Jakarta, 11 Agustus 2025 – Dua peristiwa yang terjadi hampir bersamaan membuat topik royalti musik kembali mencuat di Indonesia. Pertama, penyelesaian sengketa antara Mie Gacoan di Bali dan Lembaga Manajemen Kolektif (LMK) Sentra Lisensi Musik Indonesia (SELMI) dengan pembayaran damai Rp2,2 miliar. Kedua, viralnya foto struk restoran yang mencantumkan biaya “Royalti Musik/Lagu” sebesar Rp29.140 yang memicu pro-kontra di media sosial.
Kasus Mie Gacoan mencuat setelah SELMI menuding jaringan kuliner tersebut memutar musik secara komersial tanpa membayar royalti sesuai ketentuan Undang-Undang Nomor 28 Tahun 2014 tentang Hak Cipta. Perhitungan kewajiban yang diajukan SELMI meliputi jumlah gerai, kapasitas kursi, dan durasi pemutaran musik sejak 2022, yang menghasilkan angka Rp2,2 miliar.
Setelah melalui negosiasi, kesepakatan damai dicapai pada 8 Agustus 2025 di Bali. Perjanjian yang ditandatangani di hadapan Menteri Hukum dan HAM itu memberi izin bagi Mie Gacoan memutar musik di seluruh gerai hingga akhir Desember 2025. Kesepakatan ini dipandang sebagai contoh nyata penegakan aturan royalti di sektor kuliner.

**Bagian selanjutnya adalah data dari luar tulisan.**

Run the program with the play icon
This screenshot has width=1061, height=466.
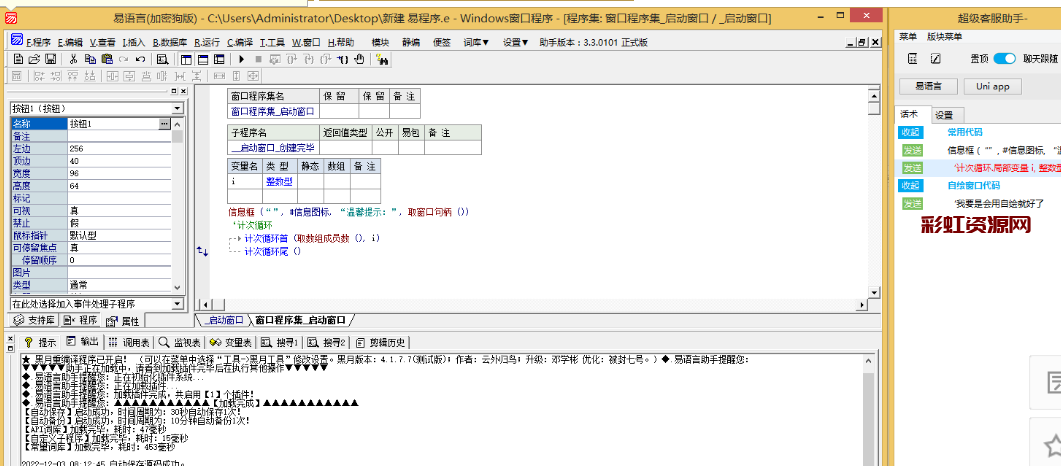coord(241,59)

Beberapa hari kemudian, perhatian publik beralih ke foto struk restoran dengan biaya royalti Rp29.140. Gambar tersebut cepat menyebar di media sosial, memicu ribuan komentar. Sebagian menganggapnya sebagai bentuk transparansi, namun lebih banyak yang menilai tidak pantas membebankan biaya itu secara langsung kepada pelanggan.
Perhimpunan Hotel dan Restoran Indonesia (PHRI) segera mengeluarkan pernyataan resmi. PHRI menegaskan bahwa pencantuman biaya royalti secara terpisah di struk bukanlah praktik umum di industri restoran. Kewajiban membayar royalti berada di pengelola usaha dan umumnya sudah dihitung dalam harga menu. Menurut PHRI, foto yang beredar kemungkinan merupakan kasus khusus atau bahkan hasil editan.
Aturan yang berlaku menetapkan bahwa setiap penggunaan musik untuk kepentingan komersial wajib membayar royalti kepada pencipta atau pemegang hak cipta melalui Lembaga Manajemen Kolektif Nasional (LMKN) atau LMK resmi seperti SELMI. Besaran tarif dihitung berdasarkan kapasitas tempat, jumlah kursi, dan durasi pemutaran musik. Pelanggan tidak memiliki kewajiban membayar royalti secara langsung karena hal tersebut adalah bagian dari biaya operasional usaha.
Kontroversi ini memunculkan kembali pembahasan soal transparansi, komunikasi, dan edukasi. Beberapa musisi senior mengkritik sistem penarikan dan penyaluran royalti yang dinilai belum sepenuhnya transparan. Tanpa pembenahan, polemik serupa berpotensi kembali terjadi.
Dampaknya sudah mulai terlihat. Ada restoran yang memilih mengurangi pemutaran musik, sementara yang lain memastikan kepatuhan hukum agar tidak terkena masalah. Kesadaran bahwa musik di ruang publik memiliki nilai ekonomi dan perlindungan hukum kini semakin menguat, baik di kalangan pengusaha maupun konsumen.